Troubleshooting Rover Deployment

Build Failures

cross not found:

# Install cross
cargo install cross --git https://github.com/cross-rs/cross

Docker not running:

# Start Docker
# macOS: Start Docker Desktop
# Linux: sudo systemctl start docker

Compilation errors:

# Clean build
cargo clean
cross build --release --target aarch64-unknown-linux-gnu

# Check Rust version
rustup show

# Update Rust
rustup update

Deployment Failures

SSH connection failed:

# Test SSH
ssh frog-0

# Check Tailscale
tailscale status

# Check SSH keys
ssh-add -l

Permission denied on rover:

# User needs sudo without password for:
# - systemctl
# - mv to /usr/local/bin/, /etc/bvr/, /etc/systemd/system/

# Add to sudoers
ssh frog-0 "echo '$USER ALL=(ALL) NOPASSWD: /bin/systemctl, /bin/mv' | sudo tee /etc/sudoers.d/$USER"

Service won’t start:

# Check service status
ssh frog-0 "sudo systemctl status bvrd"

# View logs
ssh frog-0 "sudo journalctl -u bvrd -n 100"

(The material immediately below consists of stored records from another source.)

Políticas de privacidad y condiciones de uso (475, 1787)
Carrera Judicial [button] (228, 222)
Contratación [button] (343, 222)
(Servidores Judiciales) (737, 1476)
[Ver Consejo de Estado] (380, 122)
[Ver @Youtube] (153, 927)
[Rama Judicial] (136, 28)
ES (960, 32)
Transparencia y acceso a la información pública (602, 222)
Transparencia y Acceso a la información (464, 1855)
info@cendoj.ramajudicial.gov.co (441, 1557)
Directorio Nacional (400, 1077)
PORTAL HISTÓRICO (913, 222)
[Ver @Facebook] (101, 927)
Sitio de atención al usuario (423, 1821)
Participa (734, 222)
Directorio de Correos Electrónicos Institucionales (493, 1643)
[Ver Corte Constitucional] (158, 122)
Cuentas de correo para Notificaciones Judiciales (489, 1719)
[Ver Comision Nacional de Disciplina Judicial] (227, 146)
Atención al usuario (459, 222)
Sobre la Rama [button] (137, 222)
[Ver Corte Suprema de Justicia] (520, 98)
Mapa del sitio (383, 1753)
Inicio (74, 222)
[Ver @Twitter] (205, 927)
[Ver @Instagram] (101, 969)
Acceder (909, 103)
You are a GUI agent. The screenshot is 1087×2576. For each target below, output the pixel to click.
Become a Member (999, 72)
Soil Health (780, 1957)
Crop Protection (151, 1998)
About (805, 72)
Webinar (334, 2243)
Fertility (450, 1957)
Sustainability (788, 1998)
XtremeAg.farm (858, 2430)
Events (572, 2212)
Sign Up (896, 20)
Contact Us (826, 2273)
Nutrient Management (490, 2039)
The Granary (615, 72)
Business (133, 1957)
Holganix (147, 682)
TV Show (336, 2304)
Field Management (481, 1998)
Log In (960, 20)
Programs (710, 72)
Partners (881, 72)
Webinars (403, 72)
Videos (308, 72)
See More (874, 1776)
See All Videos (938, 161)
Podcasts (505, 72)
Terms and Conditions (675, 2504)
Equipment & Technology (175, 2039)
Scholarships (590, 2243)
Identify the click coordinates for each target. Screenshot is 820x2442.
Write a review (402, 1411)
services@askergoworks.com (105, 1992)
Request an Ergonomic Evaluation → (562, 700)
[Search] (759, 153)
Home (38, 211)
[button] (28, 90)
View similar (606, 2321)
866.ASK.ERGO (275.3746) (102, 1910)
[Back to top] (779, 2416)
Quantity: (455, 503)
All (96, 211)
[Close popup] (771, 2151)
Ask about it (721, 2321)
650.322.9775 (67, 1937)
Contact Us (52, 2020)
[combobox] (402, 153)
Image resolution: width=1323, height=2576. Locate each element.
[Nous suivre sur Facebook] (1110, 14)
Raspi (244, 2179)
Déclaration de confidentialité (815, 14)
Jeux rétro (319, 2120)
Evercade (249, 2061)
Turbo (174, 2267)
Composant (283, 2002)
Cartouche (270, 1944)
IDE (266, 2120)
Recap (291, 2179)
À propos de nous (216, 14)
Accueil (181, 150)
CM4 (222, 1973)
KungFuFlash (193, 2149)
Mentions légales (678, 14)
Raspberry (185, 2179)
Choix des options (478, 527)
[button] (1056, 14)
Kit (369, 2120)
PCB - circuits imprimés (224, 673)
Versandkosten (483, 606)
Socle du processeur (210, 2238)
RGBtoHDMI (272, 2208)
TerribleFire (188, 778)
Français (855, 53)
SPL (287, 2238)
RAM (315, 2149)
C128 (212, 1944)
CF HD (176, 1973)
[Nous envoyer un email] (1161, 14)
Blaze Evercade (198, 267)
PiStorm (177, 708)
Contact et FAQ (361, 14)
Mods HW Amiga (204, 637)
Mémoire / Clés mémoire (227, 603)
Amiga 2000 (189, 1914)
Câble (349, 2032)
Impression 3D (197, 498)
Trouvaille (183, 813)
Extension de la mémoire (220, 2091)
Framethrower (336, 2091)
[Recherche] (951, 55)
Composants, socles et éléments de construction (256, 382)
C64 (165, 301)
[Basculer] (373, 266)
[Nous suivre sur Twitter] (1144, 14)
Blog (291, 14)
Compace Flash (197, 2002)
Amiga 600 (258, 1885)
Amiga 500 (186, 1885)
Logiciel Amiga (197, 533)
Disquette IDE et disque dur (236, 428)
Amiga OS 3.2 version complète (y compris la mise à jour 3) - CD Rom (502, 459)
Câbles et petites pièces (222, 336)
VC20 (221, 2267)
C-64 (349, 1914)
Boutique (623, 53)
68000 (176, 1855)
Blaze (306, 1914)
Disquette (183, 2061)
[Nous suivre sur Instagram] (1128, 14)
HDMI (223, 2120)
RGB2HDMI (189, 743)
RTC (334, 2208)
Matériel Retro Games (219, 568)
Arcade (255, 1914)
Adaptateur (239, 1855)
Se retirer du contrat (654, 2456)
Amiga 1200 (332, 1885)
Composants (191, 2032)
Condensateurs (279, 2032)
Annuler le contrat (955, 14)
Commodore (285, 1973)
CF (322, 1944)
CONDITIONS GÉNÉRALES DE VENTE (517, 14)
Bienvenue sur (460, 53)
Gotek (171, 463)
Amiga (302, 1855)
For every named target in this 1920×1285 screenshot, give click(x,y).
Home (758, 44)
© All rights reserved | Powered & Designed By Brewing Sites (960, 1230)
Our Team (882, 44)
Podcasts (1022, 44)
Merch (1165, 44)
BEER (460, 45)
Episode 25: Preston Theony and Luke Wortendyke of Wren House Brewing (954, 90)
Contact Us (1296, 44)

# Check binary permissions
ssh frog-0 "ls -l /usr/local/bin/bvrd"

# Check config file
ssh frog-0 "cat /etc/bvr/bvr.toml"

# Test binary manually
ssh frog-0 "/usr/local/bin/bvrd"

Rollback Procedure

# Keep previous binary
ssh frog-0 "sudo cp /usr/local/bin/bvrd /usr/local/bin/bvrd.backup"

# Deploy new version
./deploy.sh frog-0

# If new version fails, rollback:
ssh frog-0 "sudo systemctl stop bvrd"
ssh frog-0 "sudo mv /usr/local/bin/bvrd.backup /usr/local/bin/bvrd"
ssh frog-0 "sudo systemctl start bvrd"

Depot Deployment

Docker Compose Deployment

Initial Setup

cd depot

# Create .env file from example
cp .env.example .env

# Edit environment variables
vim .env

.env file:

# Authentication
CONSOLE_PASSWORD=your_secure_password
GRAFANA_ADMIN_PASSWORD=your_grafana_password

# InfluxDB
INFLUXDB_ADMIN_TOKEN=your_influxdb_token
INFLUXDB_ORG=muni
INFLUXDB_BUCKET=muni

# Storage
SESSIONS_PATH=/data/sessions
MAPS_PATH=/data/maps

# Retention
RETENTION_DAYS=30

Build and Start

# Build all services
docker compose build

# Start all services
docker compose up -d

# View logs
docker compose logs -f

# Check status
docker compose ps

Service Profiles

Base services (always run):

console (web UI)
discovery (rover tracking)
dispatch (mission planning)
map-api (map serving)
influxdb (metrics)
grafana (dashboards)
postgres (dispatch database)
sftp (session sync)

GPU profile (optional):

# Start with GPU support for 3D reconstruction
docker compose --profile gpu up -d

# Enables:
# - splat-worker (Gaussian splatting)
# - mapper (map processing)

RTK profile (optional):

# Start with RTK base station support
docker compose --profile rtk up -d

# Enables:
# - rtk-base (GNSS base station)
# - gps-status (RTK monitoring)

Multiple profiles:

# Run everything
docker compose --profile gpu --profile rtk up -d

Service Updates

Update Single Service

# Pull latest code
git pull

# Rebuild service
docker compose build discovery

# Restart service
docker compose up -d discovery

# View logs
docker compose logs -f discovery

Update All Services

# Pull latest code
git pull

# Rebuild all
docker compose build

# Restart all
docker compose up -d

# Check for issues
docker compose ps
docker compose logs -f

Rolling Updates

# Update services one at a time
for service in discovery dispatch map-api gps-status; do
    echo "Updating $service..."
    docker compose build $service
    docker compose up -d $service
    sleep 5
    docker compose ps $service
done

Database Migrations

Dispatch service (PostgreSQL):

Migrations run automatically on service startup (see depot/dispatch/src/main.rs).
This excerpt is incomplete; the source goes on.